The Man Who Knew Too Much (Gaumont British) follows the formula of old Hollywood gangster pictures in its climactic scene which shows London's Wapping transformed into a shambles when the police bombard a gang of anarchists in their hideaway. Nonetheless, the picture can by no means be pigeonholed as a feeble foreign imitation of the films which many cinemaddicts found among the most satisfactory ever made in the U. S. Alfred Hitchcock's direction, in which the story is told in sharp, abbreviated sequences gathering speed steadily toward their explosive climax, makes The Man Who Knew Too Much one of the neatest melodramas of the year. Furthermore it includes the first English-speaking cinema performance of Peter Lorre, who, as the chubby, anarchist fiend, enacts a part which admirers are likely to consider comparable to his famed portrayal of the sadist hero of M.
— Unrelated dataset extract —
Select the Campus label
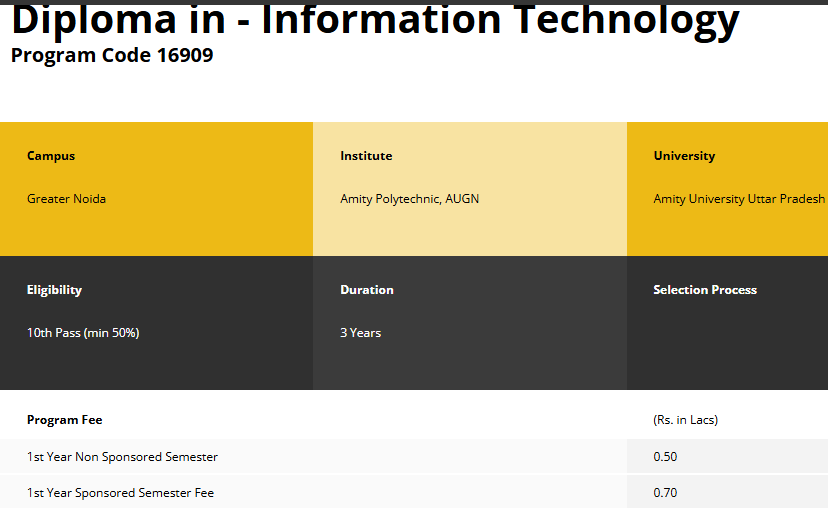Viewport: 828px width, 508px height. coord(51,156)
Based on a story by Charles Bennett and D. B. Wyndham Lewis, The Man Who Knew Too Much starts calmly enough in St. Moritz where Lawrence (Leslie Banks), his wife (Edna Best) and their small daughter (Nova Pilbeam) are performing winter sports. A fellow guest at their hotel is mysteriously shot. Dying, he begs Lawrence to find a code message in his room, deliver it to the British Foreign Office. Lawrence finds the message but before he can deliver it, the assassins have kidnapped his daughter, threatened to kill her if Lawrence carries out his mission.
A sense of the reality of Lawrence's predicament grows on the audience as the audience sees it growing on Lawrence. When emissaries from the Foreign Office demand the note which the mysterious abductors have forbidden Lawrence to give up, it gradually becomes established that his daughter has become a trump card in a plot to assassinate a diplomat whose death may mean a war. Following the clue he discovers in the note, Lawrence goes to Wapping, tiptoes into a deserted church, finds himself trapped by a fat smiling monster (Lorre) who orders the little girl brought in. The company sit down to listen to a broadcast of an Albert Hall concert at whose crescendo the anarchists' triggerman will fire his revolver. Good shot: Mrs. Lawrence, in the audience at Albert Hall, watching a gunbarrel emerge slowly from a curtain.
Private Worlds (Paramount). Said Ernst Lubitsch, onetime director and now Paramount's new production chief, last fortnight: "Eight hundred motion pictures are produced in Hollywood each year. That means that some one must strive to contrive to have the boy meet the girl in a different way than 799 others have related it. Reduced to elementals, that is our problem." If it did nothing else, Private Worlds would be notable for the solution which it offers to the perplexity which caused Producer Lubitsch to forget his grammar. The boy and the girl meet in an insane asylum where he (Charles Boyer) is the superintendent and she (Claudette Colbert) a diligent psychiatrist.